Sci. STKE, 25 September 2007
Cancer Moving Through an Electrical Field
Nancy R. Gough
Science's STKE, AAAS, Washington, DC 20005, USA
Breast cancer cells tend to first move into the lumen of the mammary ducts, where they proliferate. Then, after tissue deformation occurs, the cells breach the basement membrane and metastasize through the lymph and blood vessels. Pu et al. propose that the transepithelial potential, with the duct lumen having a relatively positive charge, creates an endogenous electric field that contributes to the movement of cancer cells. The authors used electric fields that were smaller than those that should exist across the breast duct epithelium based on the transepithelial potential to test whether breast cancer cell lines responded to the presence of such an electric field. The authors noted a correlation between the metastatic potential of human and rat mammary cancer cell lines and directional migration in the presence of an electric field (the cells moved toward the anode). The abundance of the epidermal growth factor receptor ErbB1 also correlated with directed migration in an electric field, and inhibition of ErbB1 with AG1478 profoundly reduced electric field-induced directed migration. Overexpression of ErbB1, ErbB2, or ErbB3 increased directed migration of two mammary tumor cell lines in response to an electric field.
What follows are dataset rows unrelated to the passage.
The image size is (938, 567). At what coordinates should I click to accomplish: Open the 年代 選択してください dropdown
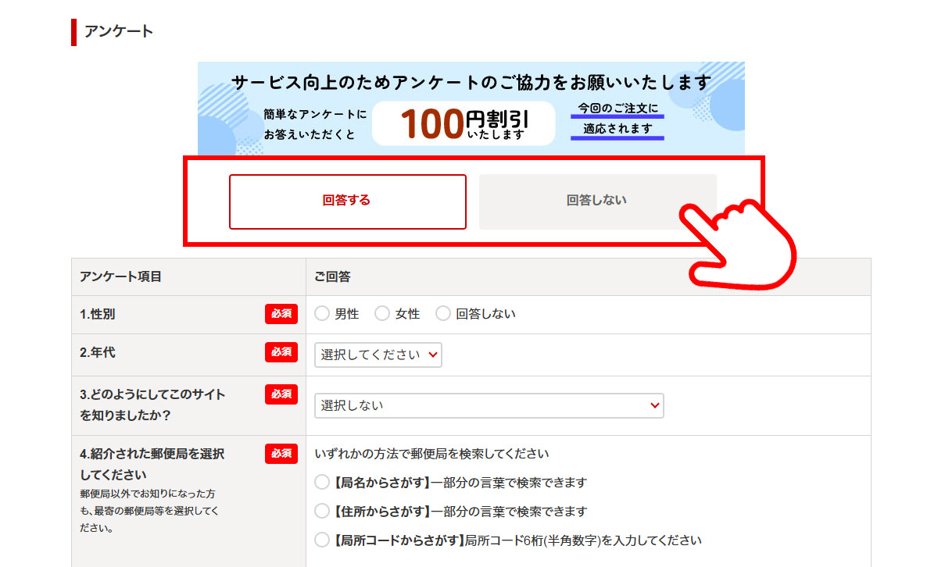click(x=378, y=355)
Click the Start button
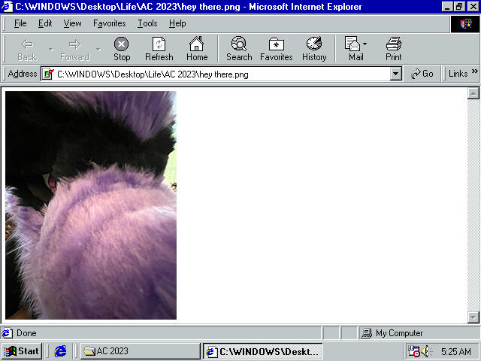The image size is (481, 361). click(21, 351)
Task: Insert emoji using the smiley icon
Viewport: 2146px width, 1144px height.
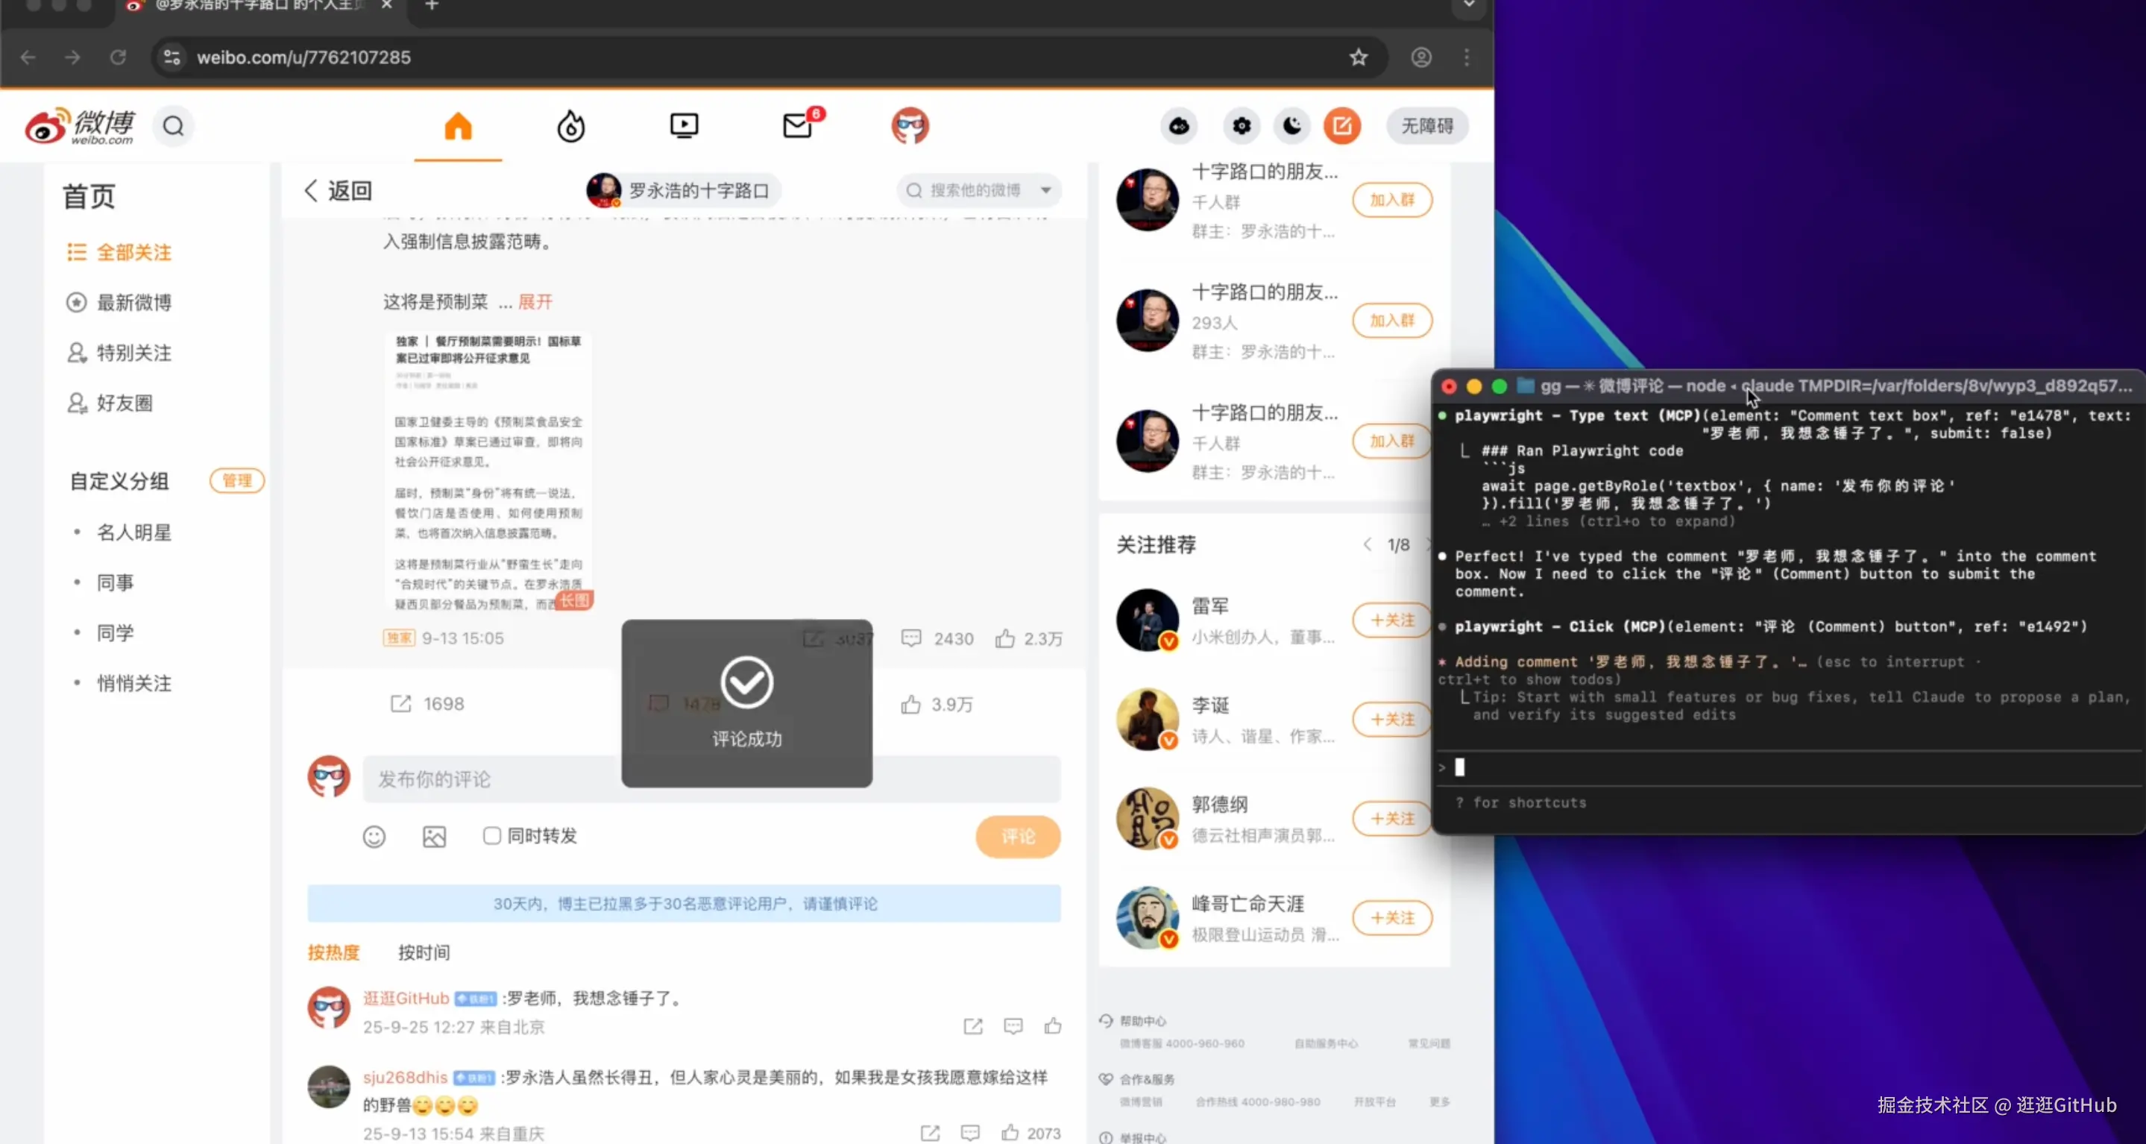Action: [374, 837]
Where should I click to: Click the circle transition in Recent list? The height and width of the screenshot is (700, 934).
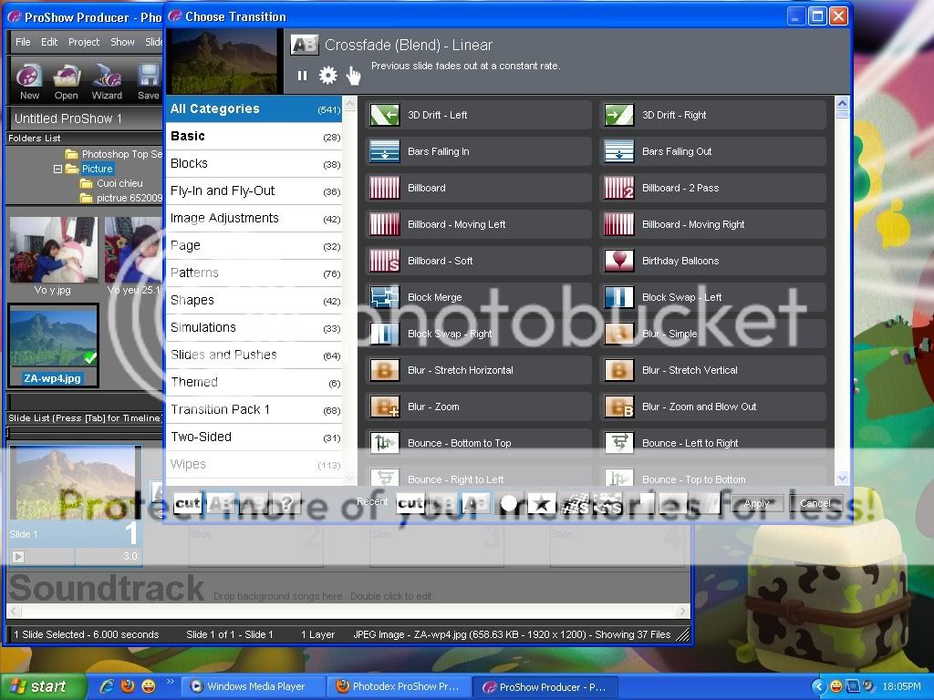coord(509,502)
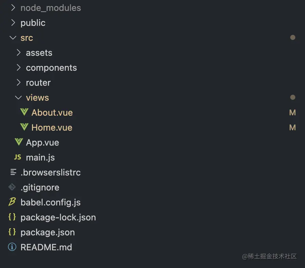This screenshot has height=268, width=305.
Task: Expand the node_modules folder chevron
Action: pos(13,7)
Pharmacological inhibitors were used to explore the signaling pathway responsible for migration, and tyrosine kinase activity, phosphatidylinositol 3-kinase, RhoA, Cdc42, and extracellular signal-regulated kinase (ERK) were all involved.
J. Pu, C. D. McCaig, L. Cao, Z. Zhao, J. E. Segall, M. Zhao, EGF receptor signaling is essential for electric-field-directed migration of breast cancer cells. J. Cell Sci. 120, 3395-3403 (2007). [Abstract] [Full Text]
Citation: N. R. Gough, Moving Through an Electrical Field. Sci. STKE 2007, tw348 (2007).